GOAL: Can you convert the data from the line containing "Image resolution: width=605" through the line containing "coord(14,22)" into a JSON list of strings, one string per line, skipping blank lines and leaving out the pictures?

SUPPLIED RECORDS:

>>>>

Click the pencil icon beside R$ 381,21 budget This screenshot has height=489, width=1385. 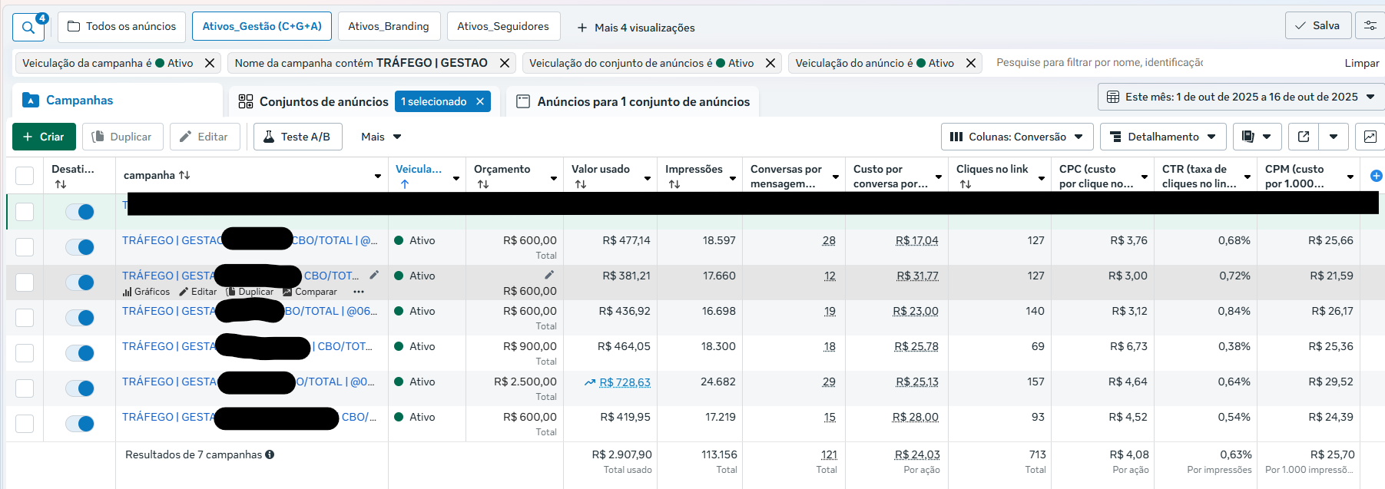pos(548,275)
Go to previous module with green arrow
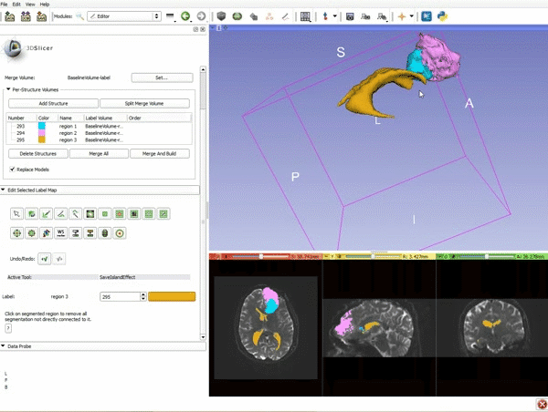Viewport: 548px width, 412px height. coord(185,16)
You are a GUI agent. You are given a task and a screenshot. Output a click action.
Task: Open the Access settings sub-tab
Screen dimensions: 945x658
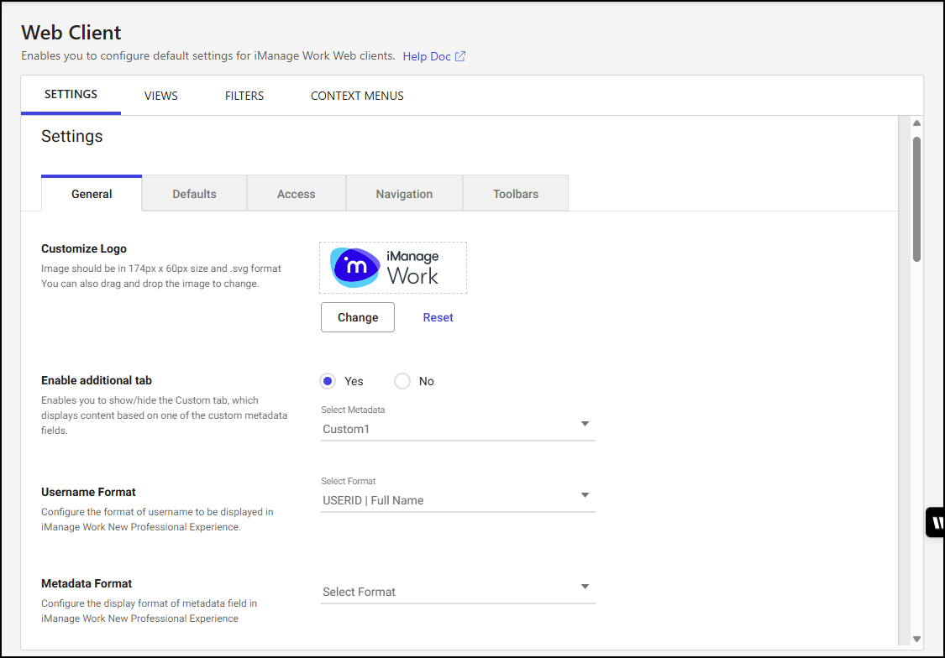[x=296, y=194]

<<<<
>>>>

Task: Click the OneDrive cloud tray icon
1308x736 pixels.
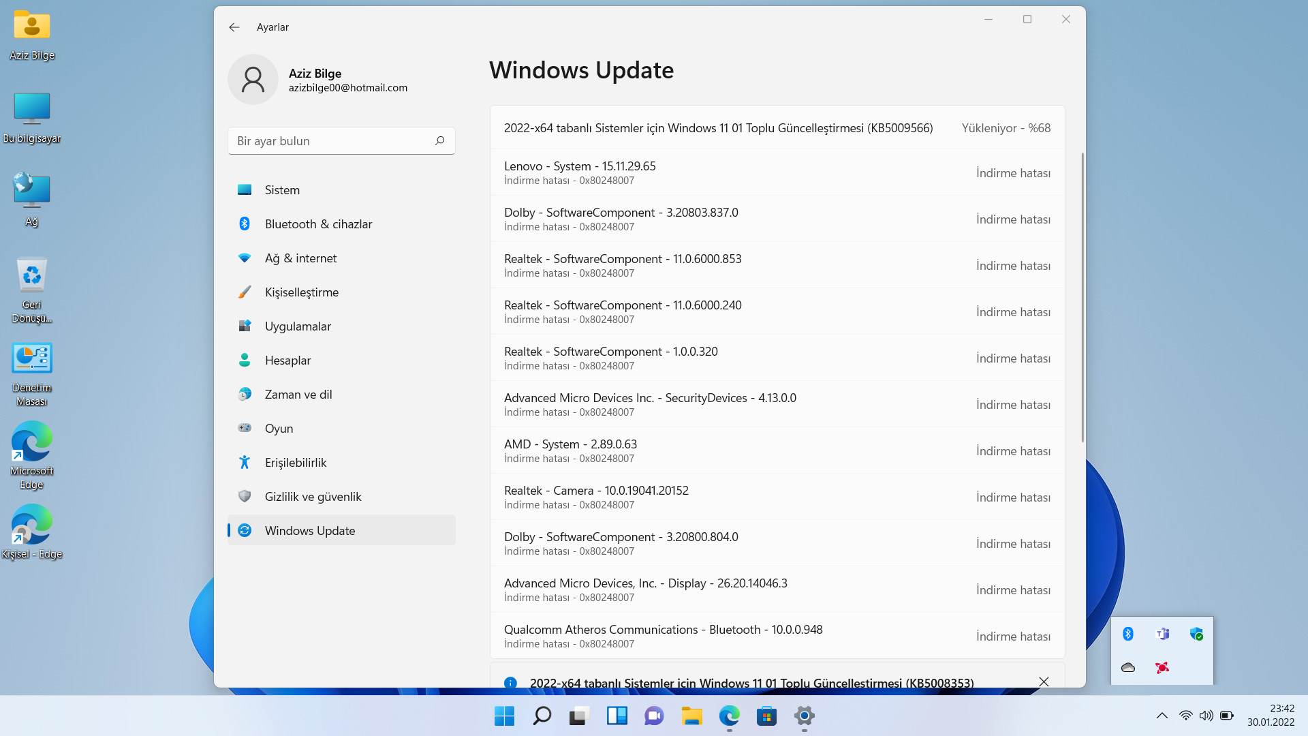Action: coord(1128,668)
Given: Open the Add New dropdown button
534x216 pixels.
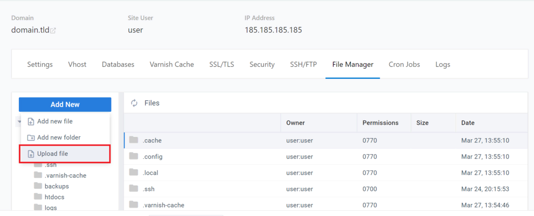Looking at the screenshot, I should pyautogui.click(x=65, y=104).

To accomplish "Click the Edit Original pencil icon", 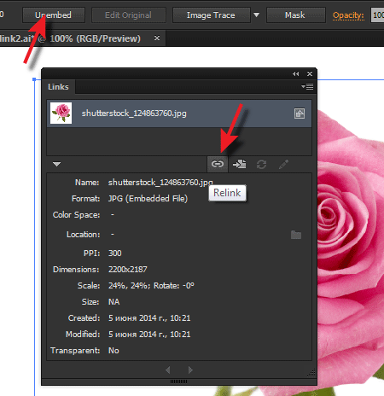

<<<<
>>>>

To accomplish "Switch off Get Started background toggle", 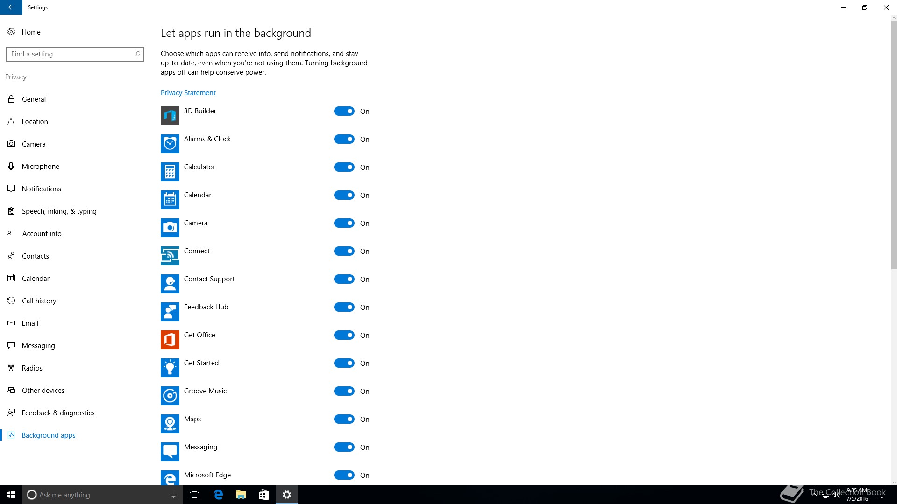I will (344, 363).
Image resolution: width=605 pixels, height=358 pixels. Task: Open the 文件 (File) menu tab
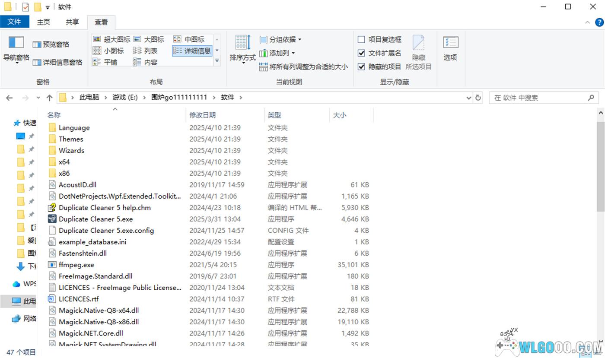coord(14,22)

<<<<

ANSWER TO THIS PROBLEM:
[
  "Image resolution: width=605 pixels, height=358 pixels. Task: Open the 文件 (File) menu tab",
  "coord(14,22)"
]